We have been made to believe

Today even Eistiens bagel (Spelling?) wants college grads in their employ. The workforce has made college the deciding factor in who they hire. I do believe that a college education is great,however, it does not make some one a good employee, or a better worker, hello, you dont need college to cut bagels and butter them, or to understand how to perform on the job. College is now more expensive to attend, it has lowered its standards, and the only one benefitting from it, are the colleges, not the workforce.
With that said, our children are being forced to go to college even to land a common job, and the debt ceiling for the American people (family), keeps growing higher and higher. Hmmm, could this be the plan?

Too funny.

I don't think I have ever been in an Einstein's Bagel joint that didn't screw up my order in some way. They all seemed to be manned by kids with a far off look in their eyes. What does that say?

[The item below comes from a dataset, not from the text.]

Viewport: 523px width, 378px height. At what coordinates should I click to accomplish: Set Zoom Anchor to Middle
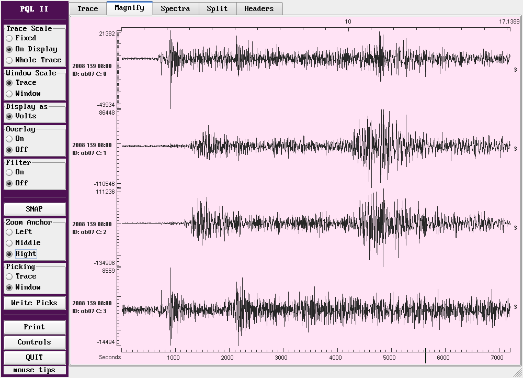click(x=9, y=243)
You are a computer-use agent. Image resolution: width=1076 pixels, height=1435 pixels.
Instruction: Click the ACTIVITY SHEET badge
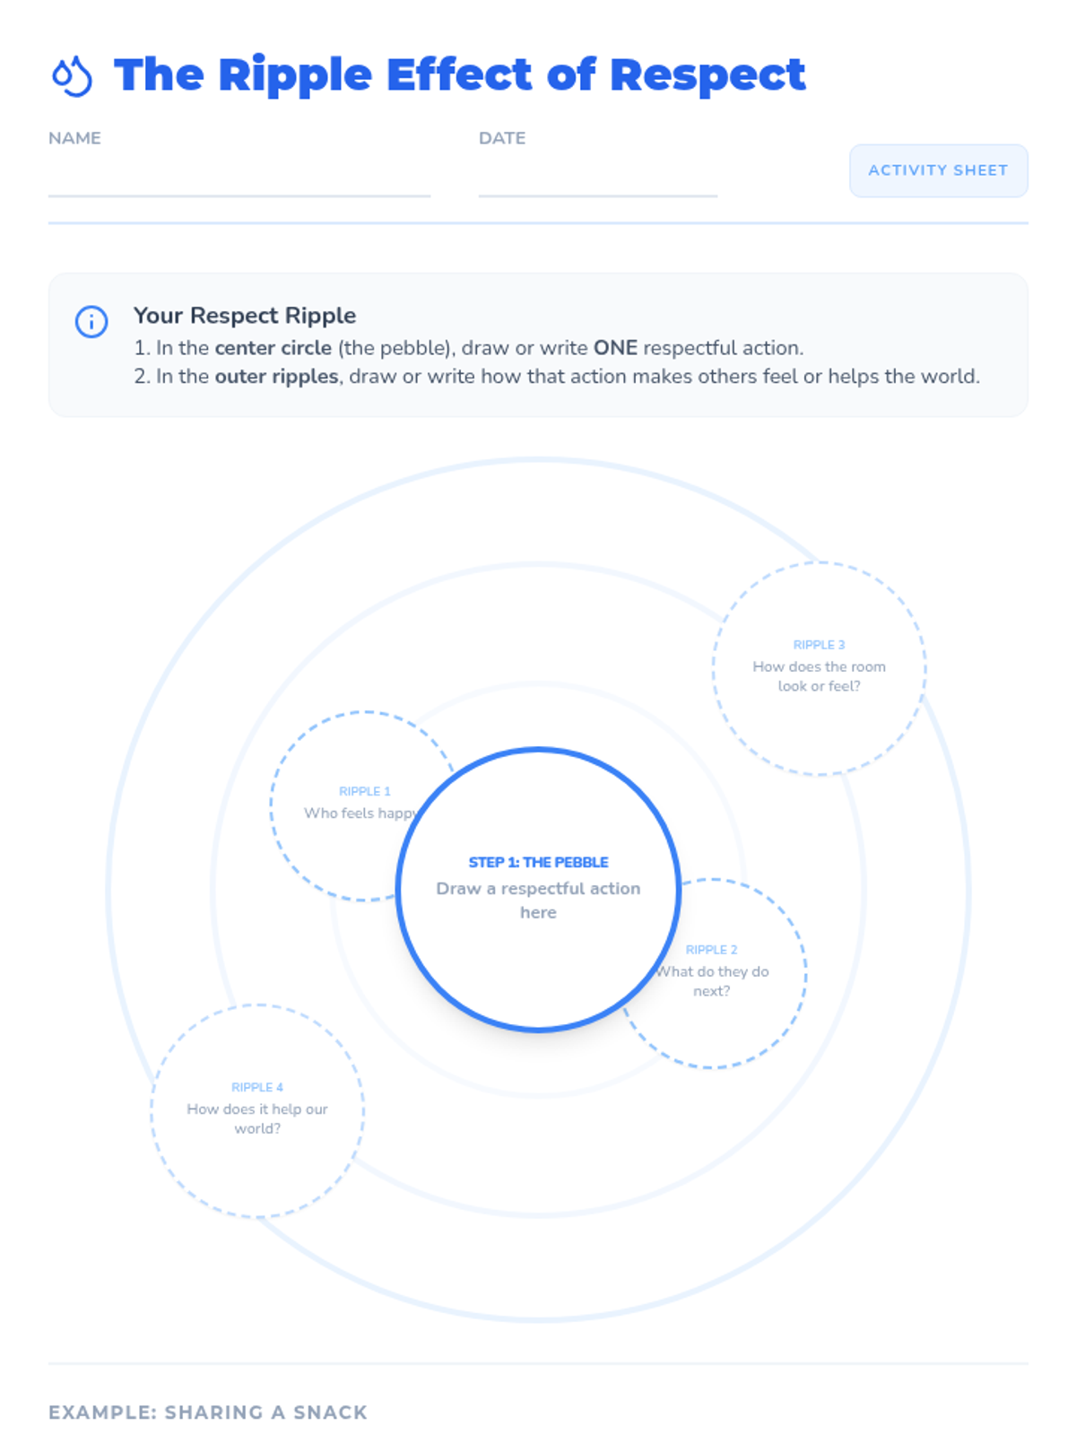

“Men will never be free until the last king is strangled with the entrails of the last priest”

-Denis Diderot

Don't laugh!

Taxpayers money, once again, pays for government programs that screw up everything and gives no help for its intended purpose.

No wonder Herman Cane is laughing and his campaign manager is blowing smoke at us.

and then you die

I graduated in 1984 with

an engineering degree having $15,000 in loan debt. I was given a payment schedule and 15 years later, May 2000, I sent in my last payment. Within those 15 years I got married, had two kids, moved bunches of times, stopped working to homeschool, but kept up my payments. Granted, the interest rates were low but comensurate for the times. The payments were not required until I graduated and thankfully had a job. I will admit, it was a more friendly relationship between loan-maker and debtor than it is today. Today the relationship is predatory and the student should be very careful WHO they borrow money from.

My point is - it can be done but sometimes you may have to do without and wait for those luxuries you may think you deserve.

The O'bailout solution will make the young person a slave of the State. Be careful WHO you make a deal with guys - NOTHING is free in this life. You either pay now or you pay later.

“The law cannot make a wicked person virtuous…God’s grace alone can accomplish such a thing.” Ron Paul - The Revolution

Do the elders in a society owe the youth anything?

Yes. Education. To put our children into debt so that they may gain knowledge is heinous.
(Add to that, to force them into a fiat currency system to be able to eat or have shelter and it gets absurd.)
Could someone please explain to me why humans are the only creatures God demands pay rent? I want to see the Deed where God gave anyone all the land in the first place, I'll bet MERS was involved and it is not valid either.

Whatever else I said a minute ago, the last word I want to get in is
LOVE!

Get 'em back by joining the military

You'll get steady pay, personal fitness, free training on cool stuff, travel to exotic lands, and most of all you'll be sticking it to the government that stuck it to you...especially if you have a college degree.

Folks with college degrees can be officers.

What about killing others? Don't do it. Fake an illness, pretend you are scared, or best of all, be an officer in a non-combat field (so you don't have kill or order killing)...be an interpreter, pilot, etc...drag out them paying you for nothing for years.

They can't hit you or curse at you anymore. At worst, they'll just yell at you and ostracize you. BFD. Get job-related skills and advanced degrees at the government's expense.

When the economy gets better, leave.

RON PAUL IS THE PEOPLE'S CHAMPION!

Good article, bobby!

He makes some very valid points.

"I support the Declaration of Independence and I interpret the Constitution."